Работницы из упаковки, подняв головы к не доходящей до потолка перегородке, помирали от смеха, слушая, как Кругляк, вслух соображая что-то, жаловался и матерно ругался. Потом, сорвавшись с места, он побежал в цех и, стоя у двери лаборатории, крикнул:
— Когда будете уходить, проверьте хорошенько краны, выключите муфели, а ключ не сдавайте в будку — я вернусь через пару часов, положите его в краскотерку.

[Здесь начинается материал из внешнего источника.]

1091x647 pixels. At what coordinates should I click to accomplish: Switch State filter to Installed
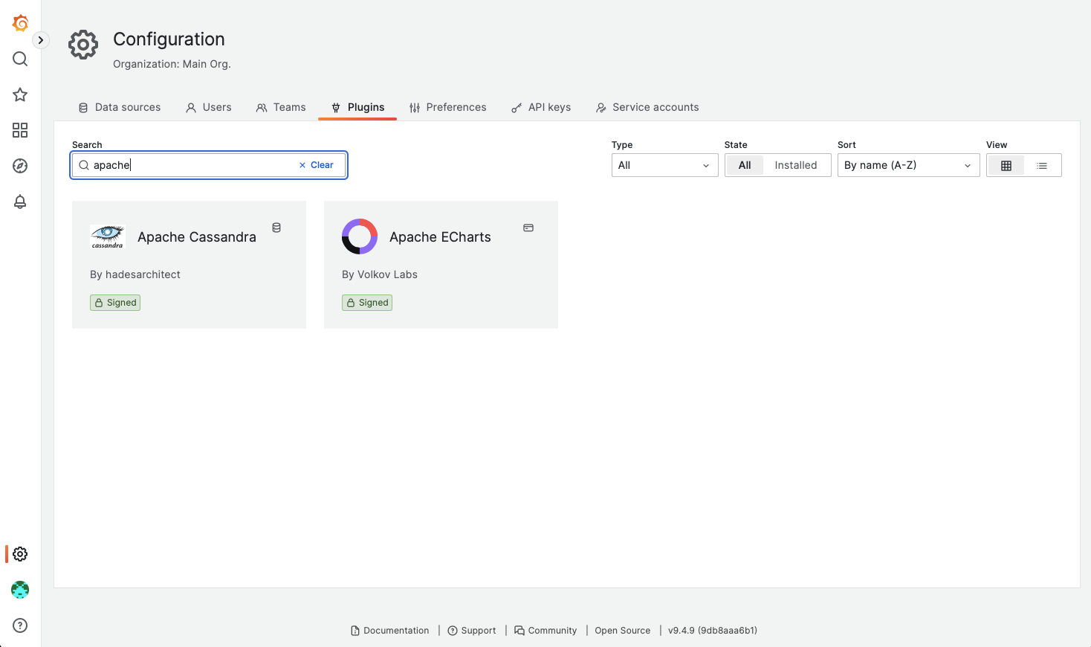coord(795,165)
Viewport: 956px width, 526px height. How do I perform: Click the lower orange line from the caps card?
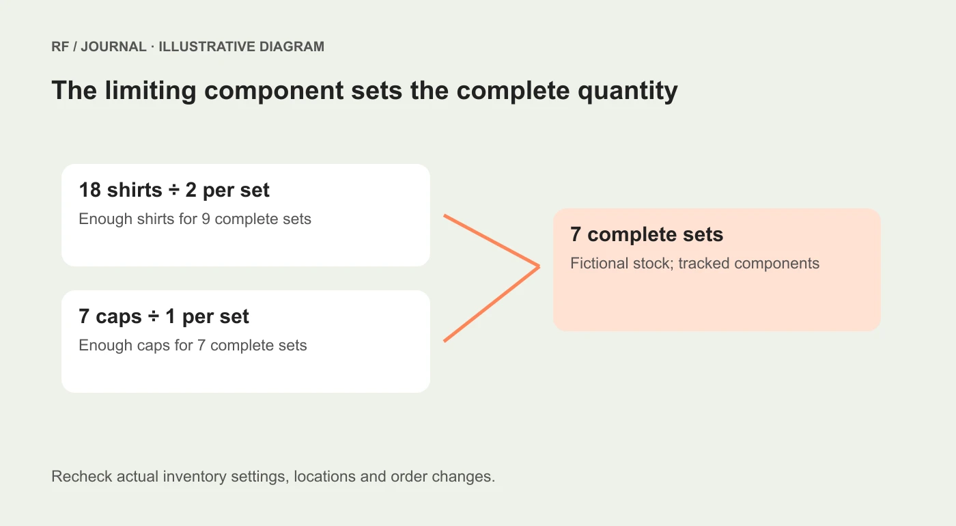click(492, 304)
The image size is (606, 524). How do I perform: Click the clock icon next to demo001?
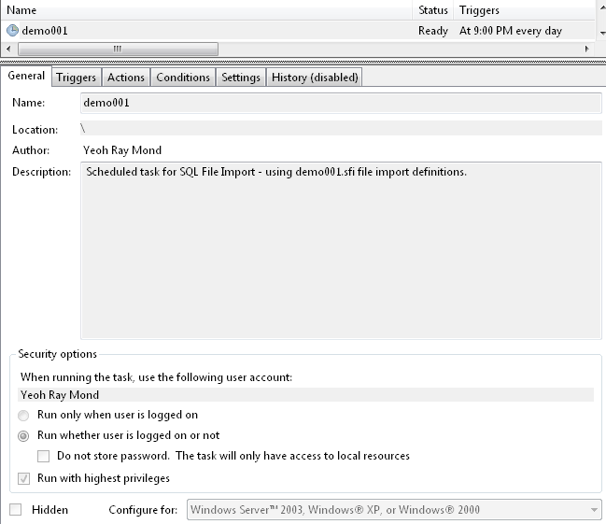tap(12, 31)
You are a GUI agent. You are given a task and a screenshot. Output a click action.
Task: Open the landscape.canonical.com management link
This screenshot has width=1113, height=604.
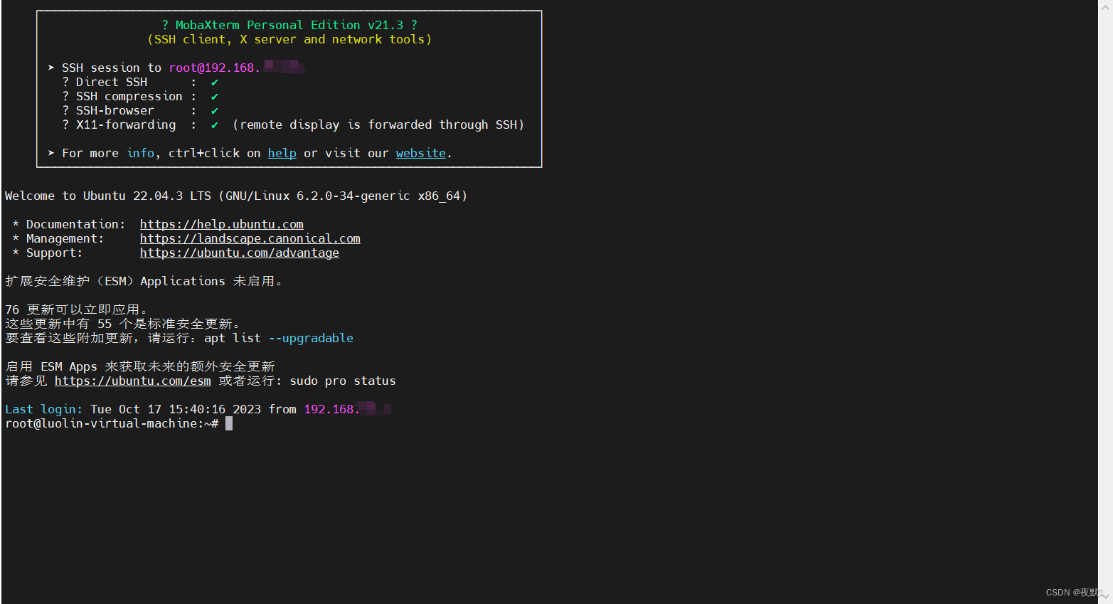point(250,238)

Он пошел в графитный цех, где происходил обжиг стержней, и вместе с длинным грязным немцем Шперлингом, мастером обжига, ходил вокруг печи, регулируя подачу нефти в форсунки, скорость движения тиглей, следя за термопарой.
— Ну что, Шперлинг, — с тревогой говорил Кругляк, — и после этого обжига опять напьешься?

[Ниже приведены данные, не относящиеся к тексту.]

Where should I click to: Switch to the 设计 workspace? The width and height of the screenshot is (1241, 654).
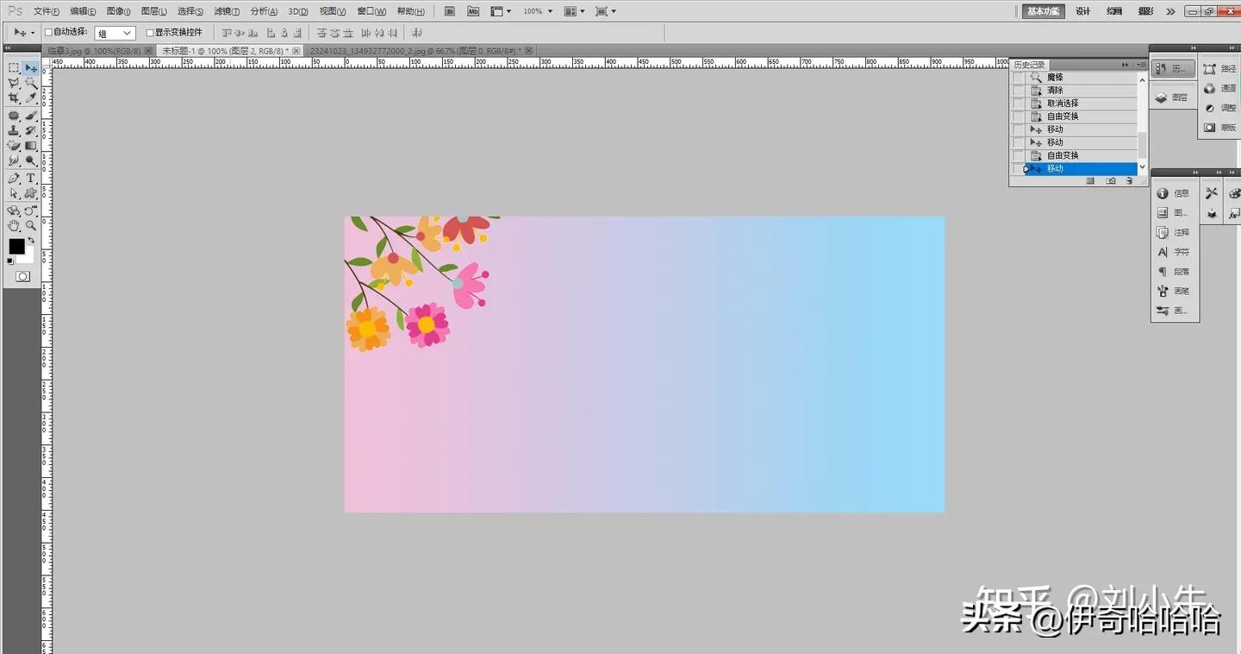[1082, 11]
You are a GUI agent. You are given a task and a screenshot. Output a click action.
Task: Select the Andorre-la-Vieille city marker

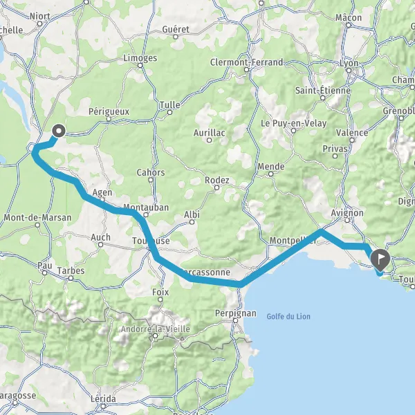click(156, 336)
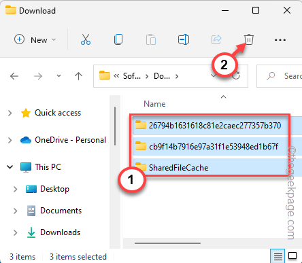
Task: Click the Copy icon in toolbar
Action: [x=118, y=39]
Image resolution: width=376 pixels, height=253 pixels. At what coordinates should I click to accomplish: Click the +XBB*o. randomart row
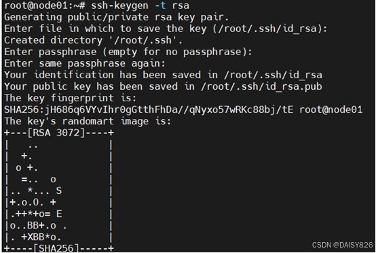(x=41, y=237)
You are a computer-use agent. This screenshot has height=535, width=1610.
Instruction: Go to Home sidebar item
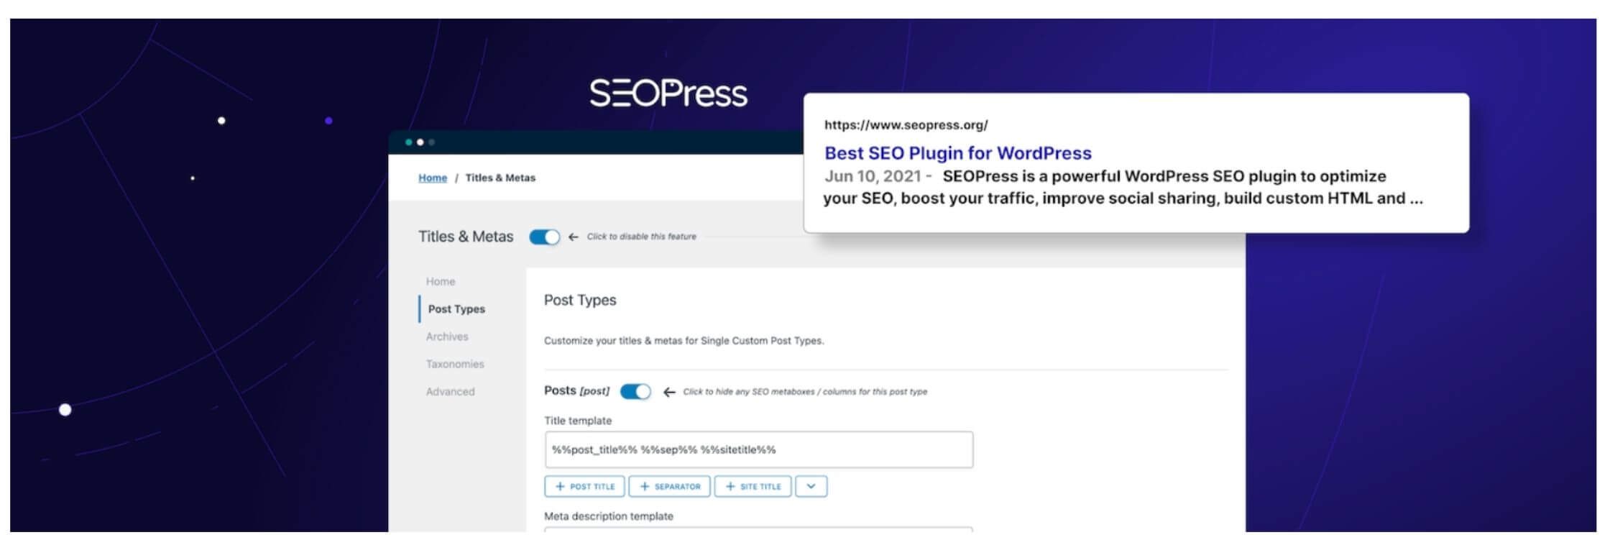point(441,281)
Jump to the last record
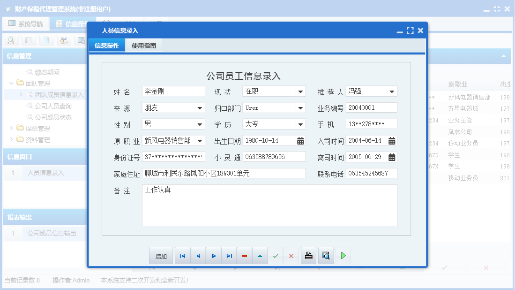Image resolution: width=515 pixels, height=290 pixels. (x=229, y=255)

— Ganz möglich, — отвечал Шперлинг и вытирал пальцами свой всегда мокрый нос.
У него был заведен обычай: после каждого неудачного обжига напиваться и пьяным приходить к фабрике. Он сидел на скамеечке перед контрольной будкой и жаловался сторожам на печь, грозил в сторону цеха кулаком, сморкался, вытирал слезящиеся глаза и кричал:
— Не du… — и добавлял три русских слова.
Вот и теперь они хотели получить графит чертежного карандаша. Кругляк сам составлял рецептуру с такой придирчивой точностью, точно расфасовывал лекарства в аптеке, но после обжига уже во второй раз вместо чертежных стержней 2Н и 3Н у них получались стержни, годные только для школьного и конторского карандашей.
— Знаешь, Шперлинг, — говорил Кругляк, щупая глину, которой были обмазаны тигли, — если и на этот раз не получится, напьюсь вместе с тобой. — Ему сделалось смешно, и он рассмеялся: — Со мной это случается часто и без неудачного обжига, но теперь я напьюсь и приду вместе с тобой плакать в контрольную будку.
— Ganz möglich, — ответил Шперлинг и высморкался на зеркально-серые от графита плиты пола.
А уборщица Нюра в это время сидела на своем ящике и читала. Ей не хотелось идти домой. В лаборатории после гудка было тихо, — через громадные окна входило столько света, что рабочий зал был точно залит какой-то очень светлой и легкой водой, бутыли с цветными растворами светились на рабочих столах и казались приветливо улыбающимися красными, желтыми и оранжевыми лицами. Нюра сидела среди этих веселых, широко глядящих стеклянных рож и читала толстую книгу из фабричной библиотеки, перелистывала замусоленные сотнями молодых и старых рук страницы, пестрые от графита, красок и масла. Как она печалилась, когда умирал красавец Болконский! Бедная девушка Наташа, сколько беды и горя пережила она на этом свете! Ей тоже нелегко жилось, уборщице Орловой, и она горевала и радовалась над книгой правды, лучшей из книг.